O Tribunal Regional Eleitoral do Rio de Janeiro (TRE-RJ) indeferiu, por unanimidade, nesta terça-feira (1º), o registro de candidatura do deputado estadual Val Ceasa (PRD) à reeleição para a Assembleia Legislativa (Alerj). A decisão aponta indícios de vínculo do parlamentar com o Terceiro Comando Puro (TCP).
Segundo o TRE-RJ, o julgamento ocorreu em ação de impugnação apresentada pela Procuradoria Regional Eleitoral (PRE), órgão do Ministério Público Eleitoral.
O desembargador Claudio de Mello Tavares, presidente da corte, destacou a atuação preventiva da Justiça Eleitoral ao votar pelo indeferimento. Para o tribunal, os elementos reunidos no processo eram suficientes para barrar a candidatura antes mesmo do pleito de outubro.
O que diz a defesa
Val Ceasa afirmou ter recebido a decisão com indignação e negou qualquer envolvimento em irregularidades. Disse se considerar uma pessoa correta e que pretende provar sua posição na Justiça.
A defesa do deputado confirmou que vai recorrer ao Tribunal Superior Eleitoral (TSE), última instância para reverter o indeferimento antes da eleição.
O caso não nasceu na campanha eleitoral. Em junho de 2026, Val Ceasa já havia sido alvo de uma operação policial por suspeita de vínculo com a mesma facção, segundo a Agência Brasil.
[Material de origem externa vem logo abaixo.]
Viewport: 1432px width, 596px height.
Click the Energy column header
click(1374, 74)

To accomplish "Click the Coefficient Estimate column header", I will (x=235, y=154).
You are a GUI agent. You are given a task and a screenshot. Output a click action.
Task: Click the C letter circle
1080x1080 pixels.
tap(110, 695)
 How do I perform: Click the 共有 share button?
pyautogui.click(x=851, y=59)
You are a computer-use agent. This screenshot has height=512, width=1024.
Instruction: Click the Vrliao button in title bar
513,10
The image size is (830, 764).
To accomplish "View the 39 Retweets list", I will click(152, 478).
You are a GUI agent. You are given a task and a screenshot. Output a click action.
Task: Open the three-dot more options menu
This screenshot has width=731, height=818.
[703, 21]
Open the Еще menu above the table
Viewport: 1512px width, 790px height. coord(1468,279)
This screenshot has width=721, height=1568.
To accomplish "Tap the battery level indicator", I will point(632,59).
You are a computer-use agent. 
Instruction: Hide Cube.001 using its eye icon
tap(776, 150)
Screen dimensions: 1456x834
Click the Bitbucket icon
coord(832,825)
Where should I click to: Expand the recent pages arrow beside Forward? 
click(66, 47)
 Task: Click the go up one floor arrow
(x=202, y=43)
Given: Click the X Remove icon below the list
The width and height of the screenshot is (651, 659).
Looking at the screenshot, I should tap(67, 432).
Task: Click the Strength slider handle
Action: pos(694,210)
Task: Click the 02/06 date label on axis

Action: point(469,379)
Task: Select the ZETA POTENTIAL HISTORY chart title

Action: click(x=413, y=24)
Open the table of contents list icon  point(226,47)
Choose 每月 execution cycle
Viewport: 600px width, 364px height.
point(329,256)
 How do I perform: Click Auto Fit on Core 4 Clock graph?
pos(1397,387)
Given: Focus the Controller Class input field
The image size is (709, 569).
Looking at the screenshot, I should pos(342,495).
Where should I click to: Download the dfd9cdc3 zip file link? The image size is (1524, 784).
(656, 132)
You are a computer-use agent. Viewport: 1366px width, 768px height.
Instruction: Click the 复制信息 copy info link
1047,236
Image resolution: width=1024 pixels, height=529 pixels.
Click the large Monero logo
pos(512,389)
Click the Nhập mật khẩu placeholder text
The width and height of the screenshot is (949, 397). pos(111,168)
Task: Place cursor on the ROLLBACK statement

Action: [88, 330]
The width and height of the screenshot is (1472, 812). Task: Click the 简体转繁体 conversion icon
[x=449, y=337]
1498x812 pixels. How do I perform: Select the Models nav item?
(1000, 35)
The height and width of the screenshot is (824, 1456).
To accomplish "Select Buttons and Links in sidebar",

O indeferimento do registro é o desdobramento eleitoral de uma investigação que já corria havia meses, não um episódio isolado da disputa por vagas na Alerj.
O TCP também aparece em outras frentes da Justiça no estado. O Ministério Público do Rio de Janeiro (MPRJ) denunciou 20 pessoas por elo entre uma milícia de Curicica e a facção, incluindo dois policiais militares.
A decisão chega em meio a um ano em que a Justiça Eleitoral tem usado com mais frequência a tese de vínculo com organização criminosa para barrar candidaturas, no mesmo estado em que Ricardo Paes lidera a disputa pelo governo com folga nas pesquisas.
O que acontece agora
Cabe recurso ao TSE, sem prazo divulgado pelo TRE-RJ. Enquanto o tribunal superior não julga, Val Ceasa segue fora da lista de candidatos habilitados à Alerj.
O debate sobre o alcance da lei contra facções ganhou força este ano, com o STF ouvindo 48 especialistas em audiência pública sobre a Lei Antifacção.